While the consensus estimate is 68 cents, whisper numbers I've read range from 75 cents up to 80 cents. This is important because it means other investors are fully anticipating a significant beat. In other words, If Micron beats by five cents and reports 73 cents and lackluster guidance, you could see the shares fall.
When we evaluate the options market, specially the contracts expiring immediately following the earnings release, we are in a position to achieve a more effective comprehension of what the other traders are expecting.
Option premium tells us that the market is pricing in a 4%, or about $1.13 move, in the next 5 days.
That means, as a shareholder or potential investor, you should anticipate the stock to trade as low as $30.04, or increase to $32.30 and remain within the expected range. Make sure you're prepared for at least a $1.13 price move unless the company fails to deliver or beats by more than the whisper number, and then all bets are off. Keep in mind that guidance is everything, and last quarter's results are secondary.
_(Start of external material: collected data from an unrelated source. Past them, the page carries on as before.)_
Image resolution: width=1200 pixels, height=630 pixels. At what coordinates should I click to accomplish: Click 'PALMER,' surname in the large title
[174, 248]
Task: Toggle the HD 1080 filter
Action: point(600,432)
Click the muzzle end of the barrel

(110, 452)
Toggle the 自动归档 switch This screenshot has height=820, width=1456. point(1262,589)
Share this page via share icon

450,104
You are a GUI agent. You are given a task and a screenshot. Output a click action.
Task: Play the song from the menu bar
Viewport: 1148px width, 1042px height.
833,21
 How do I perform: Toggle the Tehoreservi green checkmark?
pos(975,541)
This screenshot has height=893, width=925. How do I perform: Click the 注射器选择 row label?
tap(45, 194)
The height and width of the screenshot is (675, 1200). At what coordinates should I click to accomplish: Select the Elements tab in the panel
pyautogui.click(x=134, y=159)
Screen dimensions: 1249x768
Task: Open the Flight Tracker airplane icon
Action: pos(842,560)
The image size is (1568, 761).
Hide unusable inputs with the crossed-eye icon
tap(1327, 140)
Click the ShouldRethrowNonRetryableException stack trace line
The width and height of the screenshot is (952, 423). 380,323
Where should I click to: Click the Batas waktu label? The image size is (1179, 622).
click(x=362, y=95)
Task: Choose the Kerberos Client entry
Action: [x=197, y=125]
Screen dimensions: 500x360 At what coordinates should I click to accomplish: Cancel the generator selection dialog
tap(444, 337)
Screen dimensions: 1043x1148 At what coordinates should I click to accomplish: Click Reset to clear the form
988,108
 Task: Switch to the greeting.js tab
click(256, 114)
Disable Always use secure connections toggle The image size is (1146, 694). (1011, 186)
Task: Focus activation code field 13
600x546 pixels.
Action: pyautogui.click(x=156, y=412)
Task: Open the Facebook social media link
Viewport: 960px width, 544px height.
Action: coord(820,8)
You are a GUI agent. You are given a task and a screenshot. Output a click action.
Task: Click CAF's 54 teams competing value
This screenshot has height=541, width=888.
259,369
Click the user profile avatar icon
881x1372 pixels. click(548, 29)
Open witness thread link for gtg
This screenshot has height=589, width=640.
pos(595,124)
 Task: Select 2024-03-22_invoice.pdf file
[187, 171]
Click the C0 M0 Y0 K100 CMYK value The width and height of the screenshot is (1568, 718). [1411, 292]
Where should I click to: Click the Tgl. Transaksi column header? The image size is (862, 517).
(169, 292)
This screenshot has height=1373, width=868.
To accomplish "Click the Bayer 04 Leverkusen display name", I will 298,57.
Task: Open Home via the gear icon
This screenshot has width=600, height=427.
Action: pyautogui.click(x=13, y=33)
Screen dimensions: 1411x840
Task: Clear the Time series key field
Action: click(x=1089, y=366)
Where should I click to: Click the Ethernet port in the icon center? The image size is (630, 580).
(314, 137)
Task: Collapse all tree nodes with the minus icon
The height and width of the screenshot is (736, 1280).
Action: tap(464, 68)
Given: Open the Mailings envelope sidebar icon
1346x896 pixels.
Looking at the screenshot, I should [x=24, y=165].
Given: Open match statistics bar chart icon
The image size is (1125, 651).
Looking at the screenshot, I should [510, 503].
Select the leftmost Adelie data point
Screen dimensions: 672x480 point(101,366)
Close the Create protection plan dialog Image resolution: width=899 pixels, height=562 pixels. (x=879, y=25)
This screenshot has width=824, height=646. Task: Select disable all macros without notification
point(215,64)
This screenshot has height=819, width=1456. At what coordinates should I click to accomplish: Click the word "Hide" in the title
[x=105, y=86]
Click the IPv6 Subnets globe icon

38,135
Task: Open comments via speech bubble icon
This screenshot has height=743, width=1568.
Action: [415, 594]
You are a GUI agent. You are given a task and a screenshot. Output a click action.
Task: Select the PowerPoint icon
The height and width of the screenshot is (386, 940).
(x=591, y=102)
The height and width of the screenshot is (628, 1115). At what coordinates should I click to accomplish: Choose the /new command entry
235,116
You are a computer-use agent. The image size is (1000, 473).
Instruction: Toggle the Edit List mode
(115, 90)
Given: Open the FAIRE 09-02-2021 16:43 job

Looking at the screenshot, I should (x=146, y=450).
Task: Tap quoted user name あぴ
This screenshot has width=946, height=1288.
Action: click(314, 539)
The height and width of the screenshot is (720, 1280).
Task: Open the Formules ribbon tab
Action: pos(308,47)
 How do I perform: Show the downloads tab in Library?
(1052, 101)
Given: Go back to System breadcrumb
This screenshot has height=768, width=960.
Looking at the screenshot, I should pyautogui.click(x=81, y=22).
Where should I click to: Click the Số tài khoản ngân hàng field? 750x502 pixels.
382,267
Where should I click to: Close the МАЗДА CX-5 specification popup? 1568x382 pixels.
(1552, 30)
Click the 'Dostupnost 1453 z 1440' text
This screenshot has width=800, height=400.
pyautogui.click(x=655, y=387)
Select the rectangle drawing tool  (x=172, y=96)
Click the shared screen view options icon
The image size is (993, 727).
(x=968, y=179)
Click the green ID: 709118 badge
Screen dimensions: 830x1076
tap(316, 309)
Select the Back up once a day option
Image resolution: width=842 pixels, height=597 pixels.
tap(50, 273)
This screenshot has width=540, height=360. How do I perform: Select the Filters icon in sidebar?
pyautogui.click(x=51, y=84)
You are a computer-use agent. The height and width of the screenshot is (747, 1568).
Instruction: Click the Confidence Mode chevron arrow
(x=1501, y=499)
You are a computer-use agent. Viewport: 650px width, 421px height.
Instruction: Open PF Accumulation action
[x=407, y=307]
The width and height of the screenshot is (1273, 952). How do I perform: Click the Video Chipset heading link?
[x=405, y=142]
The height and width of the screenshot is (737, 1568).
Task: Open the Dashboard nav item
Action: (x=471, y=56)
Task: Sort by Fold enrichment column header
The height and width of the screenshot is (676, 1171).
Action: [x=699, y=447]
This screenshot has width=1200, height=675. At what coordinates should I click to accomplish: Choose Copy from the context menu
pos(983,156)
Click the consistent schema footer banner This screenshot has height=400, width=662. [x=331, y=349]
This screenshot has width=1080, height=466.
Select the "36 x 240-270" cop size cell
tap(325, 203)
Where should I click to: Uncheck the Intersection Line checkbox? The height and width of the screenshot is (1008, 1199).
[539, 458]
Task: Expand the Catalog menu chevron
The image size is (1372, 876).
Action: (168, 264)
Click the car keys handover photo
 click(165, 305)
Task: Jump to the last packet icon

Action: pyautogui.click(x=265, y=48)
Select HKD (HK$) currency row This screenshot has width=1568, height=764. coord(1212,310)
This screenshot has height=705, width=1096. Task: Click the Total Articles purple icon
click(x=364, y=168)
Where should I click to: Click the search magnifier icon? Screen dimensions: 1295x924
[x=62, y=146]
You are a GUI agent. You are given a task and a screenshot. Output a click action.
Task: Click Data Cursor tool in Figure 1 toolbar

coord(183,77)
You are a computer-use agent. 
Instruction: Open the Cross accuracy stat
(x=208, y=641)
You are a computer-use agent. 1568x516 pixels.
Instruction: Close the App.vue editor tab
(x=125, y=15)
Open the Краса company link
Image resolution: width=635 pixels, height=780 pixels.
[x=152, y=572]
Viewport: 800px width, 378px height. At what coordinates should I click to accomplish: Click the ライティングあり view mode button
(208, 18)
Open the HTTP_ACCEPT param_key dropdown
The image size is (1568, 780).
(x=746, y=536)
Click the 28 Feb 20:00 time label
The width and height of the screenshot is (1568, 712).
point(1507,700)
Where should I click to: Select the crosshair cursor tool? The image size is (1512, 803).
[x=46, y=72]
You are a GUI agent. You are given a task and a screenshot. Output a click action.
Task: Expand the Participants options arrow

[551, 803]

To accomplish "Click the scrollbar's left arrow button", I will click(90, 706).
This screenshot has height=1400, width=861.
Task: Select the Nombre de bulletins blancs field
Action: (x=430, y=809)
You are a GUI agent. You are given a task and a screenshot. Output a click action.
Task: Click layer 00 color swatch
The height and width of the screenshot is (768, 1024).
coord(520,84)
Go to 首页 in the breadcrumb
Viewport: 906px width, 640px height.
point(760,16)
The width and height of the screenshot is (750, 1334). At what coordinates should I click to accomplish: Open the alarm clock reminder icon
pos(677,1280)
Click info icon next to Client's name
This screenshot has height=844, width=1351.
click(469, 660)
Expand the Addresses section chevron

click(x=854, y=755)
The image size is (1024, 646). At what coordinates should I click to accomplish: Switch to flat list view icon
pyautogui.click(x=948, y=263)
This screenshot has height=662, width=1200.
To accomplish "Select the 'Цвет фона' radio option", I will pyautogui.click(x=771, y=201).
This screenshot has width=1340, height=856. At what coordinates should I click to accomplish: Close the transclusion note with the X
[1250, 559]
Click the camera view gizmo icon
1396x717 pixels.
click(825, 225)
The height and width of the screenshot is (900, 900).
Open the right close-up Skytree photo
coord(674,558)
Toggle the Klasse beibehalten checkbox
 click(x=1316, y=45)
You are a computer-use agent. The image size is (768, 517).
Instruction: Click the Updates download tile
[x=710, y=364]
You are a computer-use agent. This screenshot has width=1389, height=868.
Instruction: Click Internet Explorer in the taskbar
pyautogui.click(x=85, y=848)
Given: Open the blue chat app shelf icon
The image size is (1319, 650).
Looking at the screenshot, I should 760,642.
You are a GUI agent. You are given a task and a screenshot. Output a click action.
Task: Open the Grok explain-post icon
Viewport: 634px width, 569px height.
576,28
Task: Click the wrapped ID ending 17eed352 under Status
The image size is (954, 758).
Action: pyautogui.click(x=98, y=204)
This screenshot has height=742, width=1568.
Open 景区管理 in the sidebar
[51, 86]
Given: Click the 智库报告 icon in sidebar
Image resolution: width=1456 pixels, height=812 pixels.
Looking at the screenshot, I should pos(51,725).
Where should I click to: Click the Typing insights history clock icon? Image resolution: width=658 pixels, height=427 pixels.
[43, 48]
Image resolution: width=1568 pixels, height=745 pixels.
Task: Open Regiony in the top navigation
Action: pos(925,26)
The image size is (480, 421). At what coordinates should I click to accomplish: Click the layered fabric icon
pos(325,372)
Last quarter the company reported record revenue of $4.1 billion and margins improved to 34%. Micron's CEO Mark Durcan gave double-digit growth guidance during the last conference call for 2015 and beyond. There's no question based on analyst upgrades and the stock chart moving from the bottom left to the upper right that the market believes it.
The options are pricing in about the same move as last quarter. After announcing earnings on April 3rd, the shares climbed about 3.3% to close near the high at $24.79. It wasn't a smooth ride higher as the range went from $22.44 up to $24.85. So if the numbers are good, don't be quick to let the market shake you out of your position.
I'm concerned about the rapid growth in shares outstanding. Increasing the number of shares dilutes shareholders and creates a headwind for per share revenue and profit. If shares outstanding increase faster than profits, the price-to-earnings multiple will climb even though profits are growing.
I'm also scratching my head with the recent price action in relation to the short interest. The last reported short interest is 10.3%. That's huge by any standard and it's falling. Some of the share appreciation results from squeezed short sellers and their covering.
Short sellers have to buy shares to exit their position, and that can cause a rapid rise in price. The short interest is at its lowest level in more than six months. Also, since short interest reporting is always outdated, it's a reasonable bet to assume the last two or three weeks is heavily influenced by short covering.
What does that mean? I suggest either selling calls to hedge against downside risk or take some money off the table and collect at least some profit.
Disclosure: The author has no positions in any stocks mentioned, and no plans to initiate any positions within the next 72 hours. The author wrote this article themselves, and it expresses their own opinions. The author is not receiving compensation for it (other than from Seeking Alpha). The author has no business relationship with any company whose stock is mentioned in this article.